>> begin Document

What is Fluentd?
Fluentd is an open-source data collection tool for one-stop, unified logging. Fluentd allows you to collect and transform data from various sources for better usage and understanding.
What is CORTX?
CORTX is a open-source distributed object storage system designed for great efficiency, massive capacity, responsiveness, and high HDD-utilization.
Why this integration important?
The world is rapidly increasing on not only its data usage, but also the actual amount of data being created. As a result, we need to be able to store this data in a cohesive, organized manner instead of having a jumbled mess. This data can arrive from a variety of sources such as application logs, network logs, data streams, and even from sensors used in IoT devices.
Integrating Fluentd with CORTX allows for organized data collection from all of these domains in a unified layer.
A video demonstrating the set up and functionality of the integration can be found here.
The configuration file used in this integration is located in this repository.
The following steps assume you have a CORTX instance already setup and ready to go. To setup an instance, follow the CORTX Quick Start Guide located here. You will need the S3 credentials for your CORTX instance (AWS Access Key, AWS Secret Key, and the S3 Endpoint).

>> end Document
>> begin Provided material

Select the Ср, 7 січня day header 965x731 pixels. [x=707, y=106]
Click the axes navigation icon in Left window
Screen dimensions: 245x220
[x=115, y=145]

>> end Provided material

**Challenge:**
Return the Fluentd and CORTX integration write-up word for word, from its first line to its last.

**Reply to the task:**
What is Fluentd?
Fluentd is an open-source data collection tool for one-stop, unified logging. Fluentd allows you to collect and transform data from various sources for better usage and understanding.
What is CORTX?
CORTX is a open-source distributed object storage system designed for great efficiency, massive capacity, responsiveness, and high HDD-utilization.
Why this integration important?
The world is rapidly increasing on not only its data usage, but also the actual amount of data being created. As a result, we need to be able to store this data in a cohesive, organized manner instead of having a jumbled mess. This data can arrive from a variety of sources such as application logs, network logs, data streams, and even from sensors used in IoT devices.
Integrating Fluentd with CORTX allows for organized data collection from all of these domains in a unified layer.
A video demonstrating the set up and functionality of the integration can be found here.
The configuration file used in this integration is located in this repository.
The following steps assume you have a CORTX instance already setup and ready to go. To setup an instance, follow the CORTX Quick Start Guide located here. You will need the S3 credentials for your CORTX instance (AWS Access Key, AWS Secret Key, and the S3 Endpoint).